• United States




Data exchanges know all about you; soon they’ll impact cybersecurity

Nov 05, 20188 mins
Data and Information SecurityData PrivacyPrivacy

Our digital lives, physical locations and credit card usage are traded on exchanges. If there’s such a thing as “surveillance capitalism,” data exchanges are the closest thing to three letter intelligence agencies.

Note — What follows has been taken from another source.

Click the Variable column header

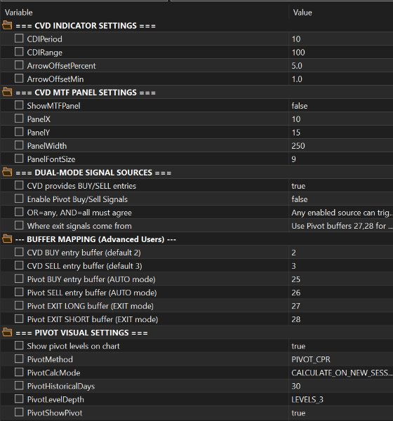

Abstract numbers for stock exchange
Credit: Thinktstock

Many consumers have noticed online ads with a surprising knowledge of devices belonging to them. Ads displaying an awareness of purchases, travel and communications, made on sites theoretically separated from the ad delivery platform. They even display a knowledge of purchases at brick and mortar stores. This is because information about our digital lives, our physical locations, and our credit card usage, are now traded and rented on data exchanges. If there is such a thing as “surveillance capitalism,” data exchanges could become the closest thing to three letter intelligence agencies.

Before taking a peek behind the curtain, let’s walk through tracking a user across the web. Typically, a user’s IP address is known by websites that he or she visits. Yet this IP only narrows down to an ISP, network, or to the geographic precision of a town. Here customers are triangulated only to a vague demographic.

Depending on the settings, a user’s devices may volunteer his geolocation down to a 10-foot radius. At this level of granularity, it’s known which building his device is in now, and where it has been in the past. This provides a detailed profile of a specific consumer of information and products.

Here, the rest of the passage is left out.